God, I can’t even keep awake for my own rants on this shit anymore. My 9-year-old and I saw Fantastic Beasts last week, and mostly enjoyed it, except for the city-smashing CGI Cloud Of Destruction that was ravaging 1926 Manhattan, straight out of The Battle of New York from The Avengers. My daughter’s one criticism of Fantastic Beasts: “too many explosions.” Preach it, my girl!
That’s the trouble. My brain actually likes to go to the movies, too. It doesn’t enjoy having to be put on hold and told to go play pinball in the lobby until the dumb story is over.
This this this this this this this. Once I read Watchmen I didn’t feel much need to read another caped-superhero story since Moore had kinda given the last word on any kind of adult perspective on the topic. Everything else superheroic might as well be six-year-olds playing in their toybox. “Can Batman defeat Superman in a fight?” Son, please. Let’s go play more Skyrim or go ride bikes or something. That question didn’t occupy more than five minutes of my imagination back in 1976. Why would I care about it now?

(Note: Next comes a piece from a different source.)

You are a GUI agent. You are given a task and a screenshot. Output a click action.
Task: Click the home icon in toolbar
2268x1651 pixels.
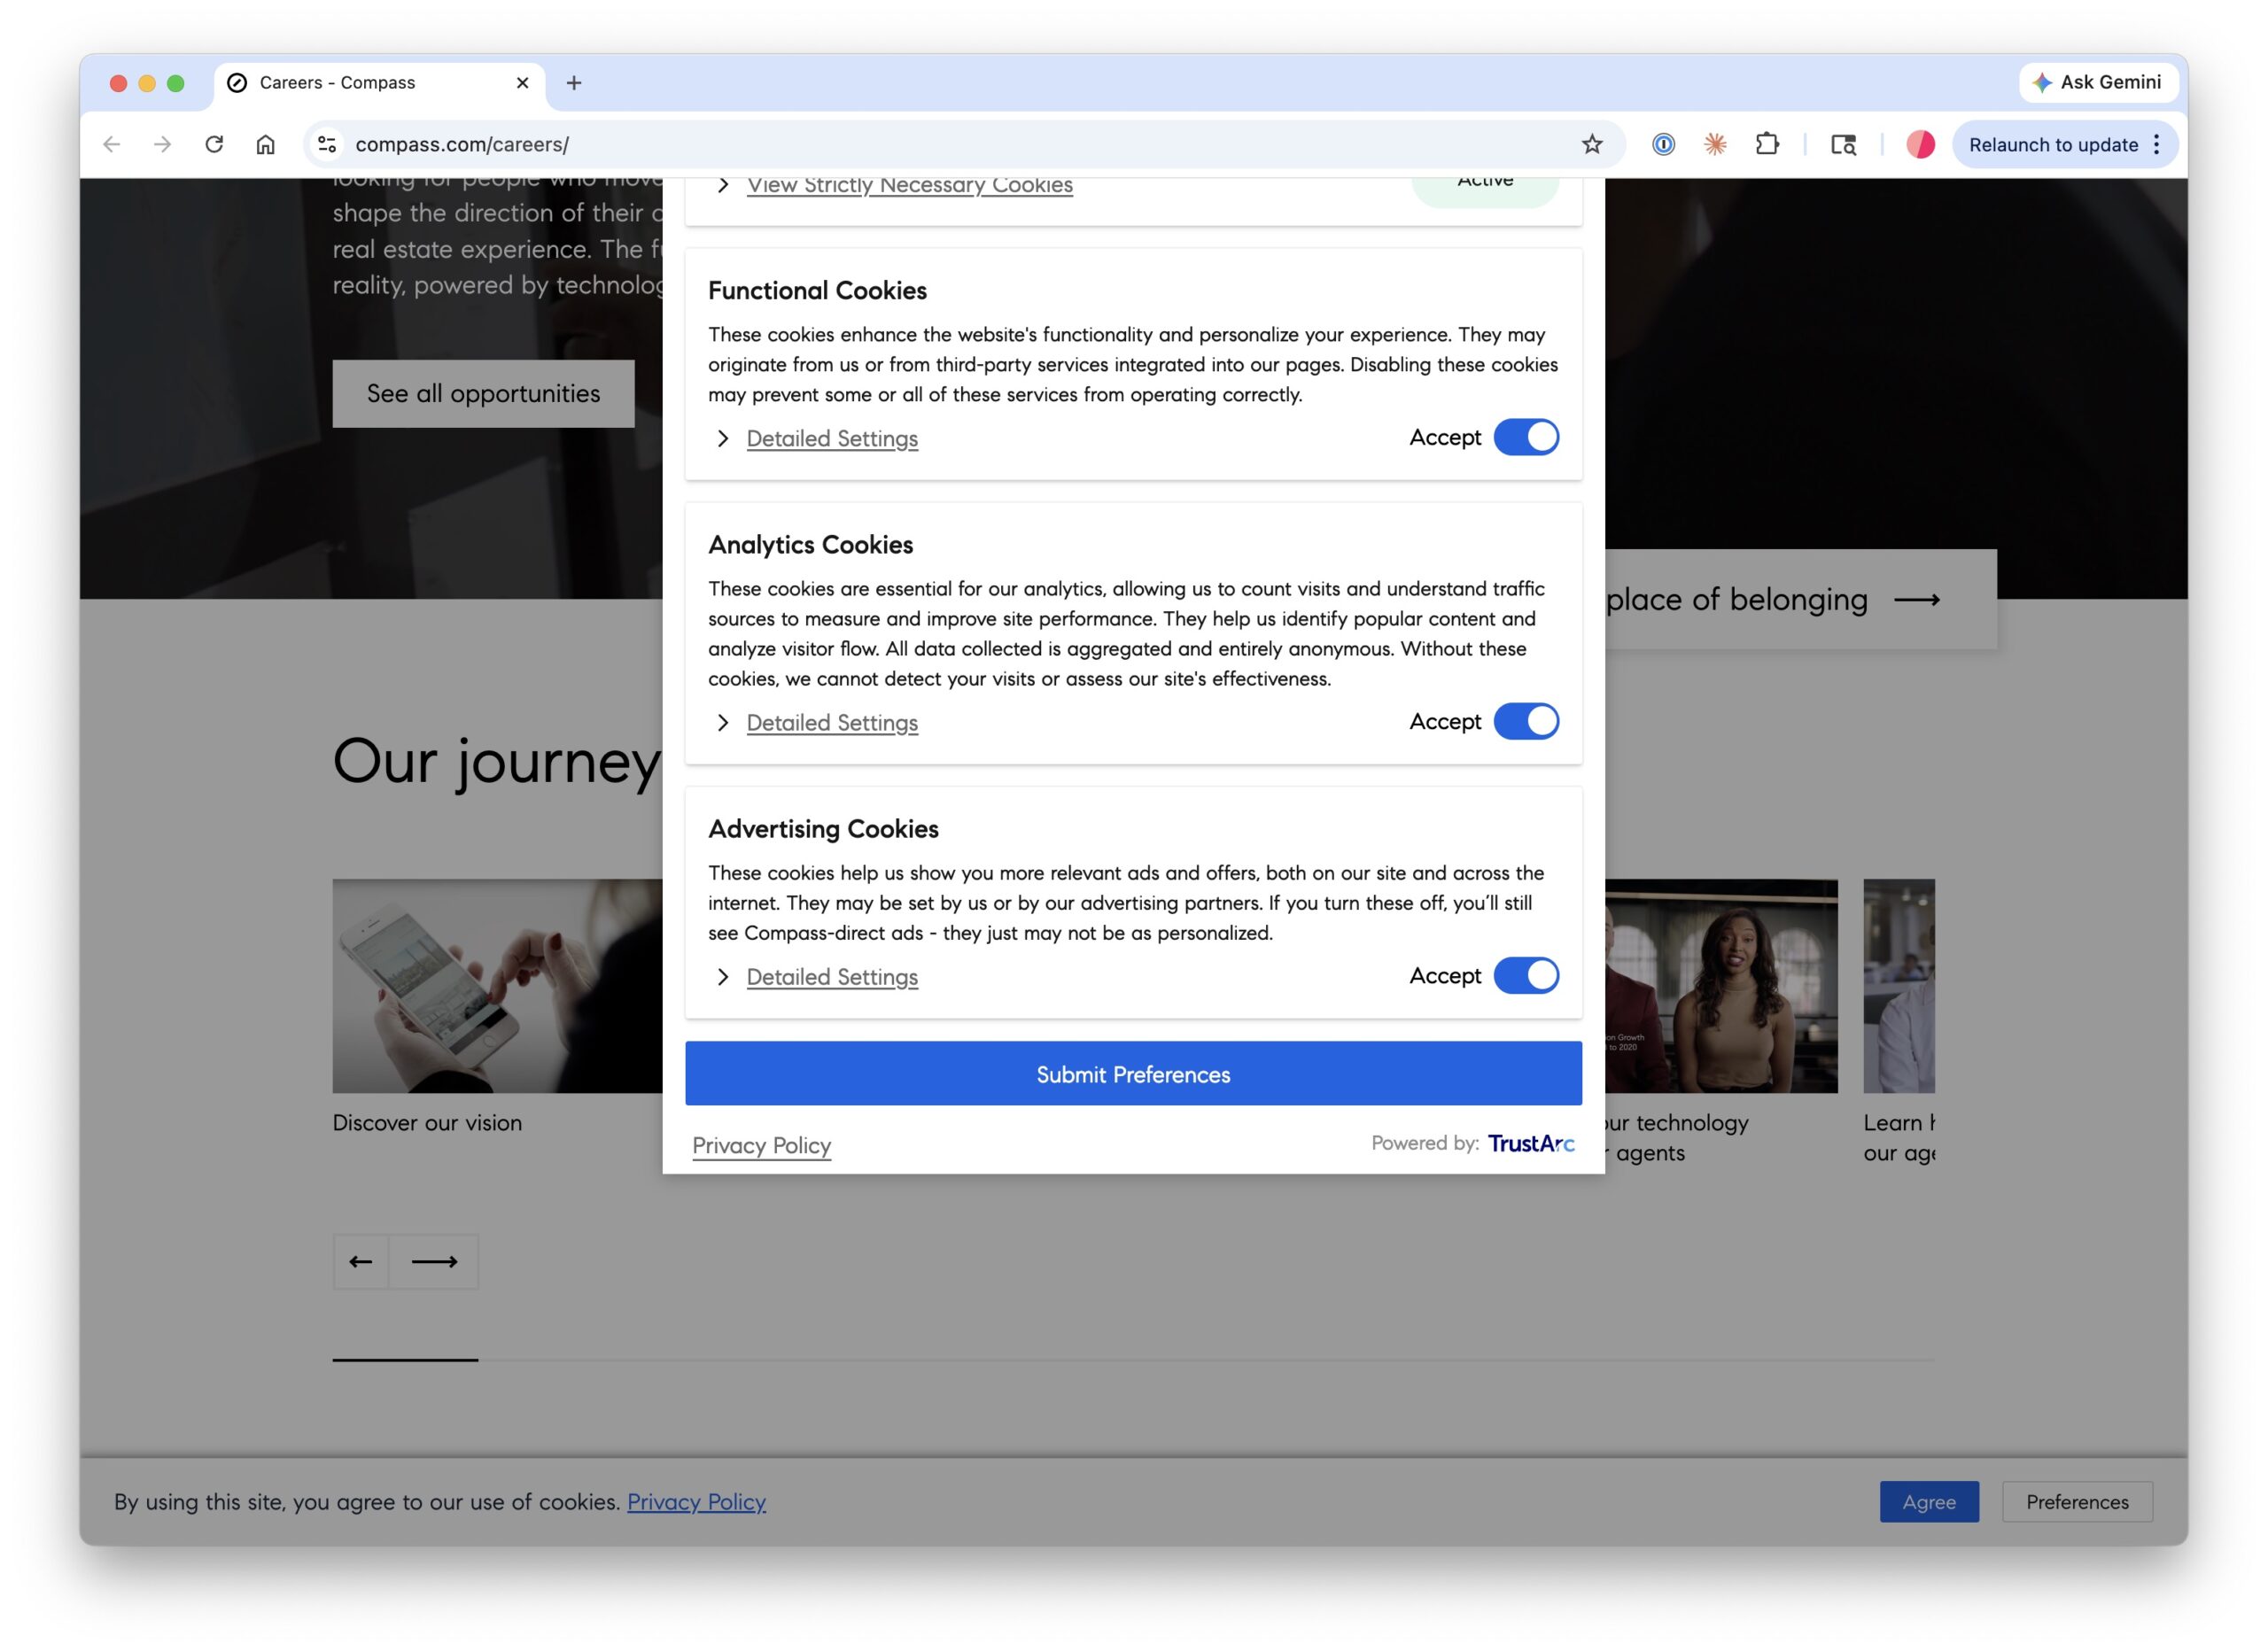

Isn’t it weird that I still have bottomless love for postapocalyptic road wars, intergalactic space battles, cloned dinosaurs, werewolves, magical academies, hobbits, pirates, Westerns, and kaiju of all flavors, but I have finally been driven to the opinion that costumed superheroes are irredeemably childish? It makes no real sense and is embarrassingly hypocritical, but there it is: even though I pretty much thoroughly enjoyed Phase 1 of the MCU (and really kinda liked GotG and Ant-Man, if I NEVER see another superhero movie it’ll be too soon.
I really want Disney and WB to spend all that money on something else. Really, anything else.